Ja, das ist natürlich relativ. Es gibt Wale, die werden nur 1,50 Meter lang, zum Beispiel die Schweinswale, die in der deutschen Nord- und Ostsee vorkommen und die größten Wale werden 30 Meter lang. Das kann ganz unterschiedlich sein.

Was also macht Wale aus? Was sind ihre gemeinsamen Merkmale außer dass sie Säugetiere sind?

Genau, sie sind Säugetiere, die ständig im Wasser leben, anders zum Beispiel als Robben, die ja auch an Land sein können. Das heißt, Wale haben sich so gut ans Wasser angepasst, dass sie nicht mal mehr zeitweise an Land gehen müssen, zum Beispiel, um sich fortzupflanzen. Sie haben ihre hinteren Gliedmaßen fast komplett zurückgebildet, sie haben keine Ober- und Unterschenkel mehr, es gibt nur noch ganz kleine Knochen, die als Beckenknochen bekannt sind. Gleichzeitig hat sich bei den Walen, vor allem bei den Zahnwalen, das so genannte Echoortungssystem entwickelt, mit dem sich die Tiere in ihrem neuen Medium Wasser orientieren können und ihre Nahrung finden.

Das heißt, Wale sind Säugetiere, die irgendwann einmal vom Land ins Meer zurückgegangen sind?

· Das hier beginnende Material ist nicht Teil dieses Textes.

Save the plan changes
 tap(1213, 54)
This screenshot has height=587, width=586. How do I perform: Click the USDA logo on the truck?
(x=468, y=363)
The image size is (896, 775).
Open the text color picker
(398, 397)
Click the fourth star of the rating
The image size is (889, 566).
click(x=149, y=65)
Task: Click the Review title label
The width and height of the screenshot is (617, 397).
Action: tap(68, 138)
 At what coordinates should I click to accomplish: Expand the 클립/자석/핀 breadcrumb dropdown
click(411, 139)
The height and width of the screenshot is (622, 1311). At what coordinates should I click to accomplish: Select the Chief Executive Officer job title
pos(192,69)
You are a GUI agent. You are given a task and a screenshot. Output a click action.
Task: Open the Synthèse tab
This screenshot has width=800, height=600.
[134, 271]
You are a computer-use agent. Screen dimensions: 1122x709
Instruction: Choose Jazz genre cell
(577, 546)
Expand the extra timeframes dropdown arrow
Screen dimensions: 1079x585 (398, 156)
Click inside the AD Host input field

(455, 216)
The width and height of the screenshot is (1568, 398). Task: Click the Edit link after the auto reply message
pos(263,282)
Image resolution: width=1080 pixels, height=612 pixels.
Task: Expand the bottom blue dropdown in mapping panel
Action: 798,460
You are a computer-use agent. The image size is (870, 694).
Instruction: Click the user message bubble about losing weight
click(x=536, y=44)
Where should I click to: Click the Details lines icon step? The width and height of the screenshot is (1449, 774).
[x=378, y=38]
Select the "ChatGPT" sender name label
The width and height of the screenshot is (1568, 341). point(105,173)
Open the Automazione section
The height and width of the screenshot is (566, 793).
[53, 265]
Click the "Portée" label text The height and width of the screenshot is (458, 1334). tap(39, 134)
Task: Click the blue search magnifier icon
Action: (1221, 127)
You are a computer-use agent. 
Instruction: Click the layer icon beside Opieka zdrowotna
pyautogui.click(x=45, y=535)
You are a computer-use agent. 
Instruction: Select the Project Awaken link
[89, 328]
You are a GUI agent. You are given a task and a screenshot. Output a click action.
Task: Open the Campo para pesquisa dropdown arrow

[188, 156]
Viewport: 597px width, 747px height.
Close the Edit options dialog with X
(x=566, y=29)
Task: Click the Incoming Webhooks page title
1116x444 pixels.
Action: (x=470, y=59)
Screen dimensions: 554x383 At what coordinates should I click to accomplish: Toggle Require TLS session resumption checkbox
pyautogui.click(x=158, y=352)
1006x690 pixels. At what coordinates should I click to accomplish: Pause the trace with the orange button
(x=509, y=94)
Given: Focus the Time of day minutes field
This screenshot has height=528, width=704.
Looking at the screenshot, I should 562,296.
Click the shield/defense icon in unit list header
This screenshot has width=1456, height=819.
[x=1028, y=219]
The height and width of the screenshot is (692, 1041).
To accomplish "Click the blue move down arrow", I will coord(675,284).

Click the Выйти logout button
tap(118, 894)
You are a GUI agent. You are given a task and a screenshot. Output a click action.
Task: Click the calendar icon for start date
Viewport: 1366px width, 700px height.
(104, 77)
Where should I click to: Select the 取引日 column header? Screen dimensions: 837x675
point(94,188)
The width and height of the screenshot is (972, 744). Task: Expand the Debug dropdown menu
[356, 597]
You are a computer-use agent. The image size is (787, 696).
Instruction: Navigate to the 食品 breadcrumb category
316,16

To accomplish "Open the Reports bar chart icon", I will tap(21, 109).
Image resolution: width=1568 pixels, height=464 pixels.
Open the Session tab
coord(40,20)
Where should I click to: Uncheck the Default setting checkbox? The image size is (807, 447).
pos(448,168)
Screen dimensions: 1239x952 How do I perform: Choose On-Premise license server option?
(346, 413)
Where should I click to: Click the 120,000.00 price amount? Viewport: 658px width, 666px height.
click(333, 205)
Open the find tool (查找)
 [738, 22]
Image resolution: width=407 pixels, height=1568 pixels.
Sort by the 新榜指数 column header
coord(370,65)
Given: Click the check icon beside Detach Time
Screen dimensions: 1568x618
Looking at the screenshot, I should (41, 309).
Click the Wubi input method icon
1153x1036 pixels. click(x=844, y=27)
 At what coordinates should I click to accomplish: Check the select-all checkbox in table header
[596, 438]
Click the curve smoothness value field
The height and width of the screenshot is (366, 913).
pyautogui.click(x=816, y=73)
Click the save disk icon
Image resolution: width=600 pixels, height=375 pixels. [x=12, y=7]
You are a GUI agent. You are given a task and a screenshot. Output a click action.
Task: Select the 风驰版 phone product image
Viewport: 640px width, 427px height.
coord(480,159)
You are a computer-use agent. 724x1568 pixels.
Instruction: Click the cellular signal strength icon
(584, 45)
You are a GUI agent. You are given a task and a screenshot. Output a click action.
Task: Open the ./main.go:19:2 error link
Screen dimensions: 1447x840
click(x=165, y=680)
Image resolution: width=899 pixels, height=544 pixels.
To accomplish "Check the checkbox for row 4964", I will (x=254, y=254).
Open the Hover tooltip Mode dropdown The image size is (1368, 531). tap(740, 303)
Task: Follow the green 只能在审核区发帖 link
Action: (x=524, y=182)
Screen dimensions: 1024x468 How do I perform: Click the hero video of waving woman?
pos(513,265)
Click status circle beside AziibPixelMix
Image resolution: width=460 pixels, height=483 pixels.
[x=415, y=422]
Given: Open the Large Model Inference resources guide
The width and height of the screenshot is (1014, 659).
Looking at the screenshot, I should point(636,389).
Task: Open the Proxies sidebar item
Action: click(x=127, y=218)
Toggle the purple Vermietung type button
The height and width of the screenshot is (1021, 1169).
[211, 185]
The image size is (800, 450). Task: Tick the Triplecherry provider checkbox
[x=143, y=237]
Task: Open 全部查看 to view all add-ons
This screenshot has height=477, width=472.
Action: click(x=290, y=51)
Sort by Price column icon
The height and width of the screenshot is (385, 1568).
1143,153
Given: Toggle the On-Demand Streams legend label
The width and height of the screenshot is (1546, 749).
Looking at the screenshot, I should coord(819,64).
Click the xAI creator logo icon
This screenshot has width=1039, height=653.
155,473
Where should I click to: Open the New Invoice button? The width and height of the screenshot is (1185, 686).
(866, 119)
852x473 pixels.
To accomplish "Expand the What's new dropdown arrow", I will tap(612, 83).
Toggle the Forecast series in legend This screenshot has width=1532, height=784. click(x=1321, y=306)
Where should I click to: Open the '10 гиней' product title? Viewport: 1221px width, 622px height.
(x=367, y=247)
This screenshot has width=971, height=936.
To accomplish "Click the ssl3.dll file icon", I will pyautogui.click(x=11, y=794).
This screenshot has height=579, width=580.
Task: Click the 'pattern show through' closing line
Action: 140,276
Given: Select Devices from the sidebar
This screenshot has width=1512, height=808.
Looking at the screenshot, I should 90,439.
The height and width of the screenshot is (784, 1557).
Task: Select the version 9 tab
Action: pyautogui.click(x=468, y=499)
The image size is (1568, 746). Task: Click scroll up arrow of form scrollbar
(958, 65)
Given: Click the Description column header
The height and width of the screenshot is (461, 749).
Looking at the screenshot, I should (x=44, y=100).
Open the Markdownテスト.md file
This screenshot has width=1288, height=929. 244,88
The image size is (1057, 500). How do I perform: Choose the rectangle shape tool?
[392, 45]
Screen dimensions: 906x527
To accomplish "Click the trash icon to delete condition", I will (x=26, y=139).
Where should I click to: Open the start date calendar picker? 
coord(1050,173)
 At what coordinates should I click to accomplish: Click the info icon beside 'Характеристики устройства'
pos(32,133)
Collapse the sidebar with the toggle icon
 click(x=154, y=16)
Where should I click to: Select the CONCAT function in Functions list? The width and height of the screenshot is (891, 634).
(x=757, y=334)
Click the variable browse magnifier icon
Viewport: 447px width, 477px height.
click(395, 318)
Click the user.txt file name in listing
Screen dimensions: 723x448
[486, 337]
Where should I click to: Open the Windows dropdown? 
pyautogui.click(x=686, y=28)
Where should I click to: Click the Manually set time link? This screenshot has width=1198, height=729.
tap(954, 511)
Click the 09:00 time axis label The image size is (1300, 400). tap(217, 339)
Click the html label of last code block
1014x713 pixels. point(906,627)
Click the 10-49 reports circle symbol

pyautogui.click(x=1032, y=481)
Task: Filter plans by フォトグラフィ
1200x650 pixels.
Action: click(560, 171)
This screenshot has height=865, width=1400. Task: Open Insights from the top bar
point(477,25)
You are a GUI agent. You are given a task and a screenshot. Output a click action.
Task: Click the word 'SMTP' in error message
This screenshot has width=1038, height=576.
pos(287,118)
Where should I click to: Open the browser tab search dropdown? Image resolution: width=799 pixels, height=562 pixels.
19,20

Das ist richtig. Sie stammen ursprünglich von Huftieren ab. Das kann man sich schlecht vorstellen, wenn man eine Kuh oder ein Pferd daneben stellt, aber so ist es tatsächlich. Die Vorfahren der Wale waren ursprüngliche Huftiere, die sich irgendwann wieder ans Wasser angepasst haben und mittlerweile ständig im Wasser leben.